**TASK OBJECTIVE**. Keeping every word the same, give again only the lines from the one with "Given: Click the zoom out minus icon" through the end of the data, both included, and leave every picture out.
--- INPUT MATERIAL ---
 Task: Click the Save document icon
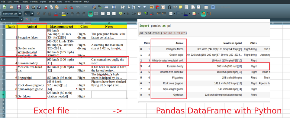click(x=19, y=7)
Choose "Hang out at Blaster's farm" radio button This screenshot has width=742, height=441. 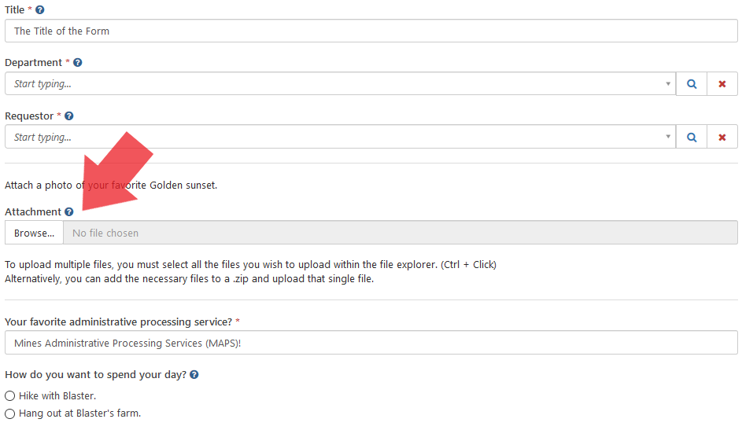(10, 413)
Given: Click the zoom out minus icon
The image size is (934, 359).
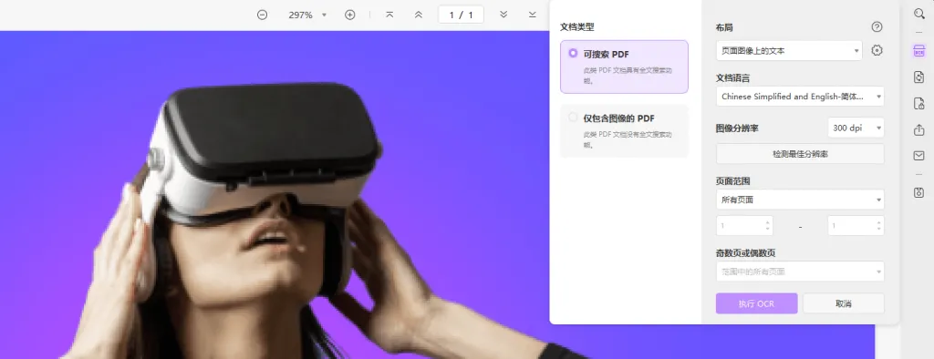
---
**TASK OUTPUT**.
Given: Click the zoom out minus icon
The image size is (934, 359).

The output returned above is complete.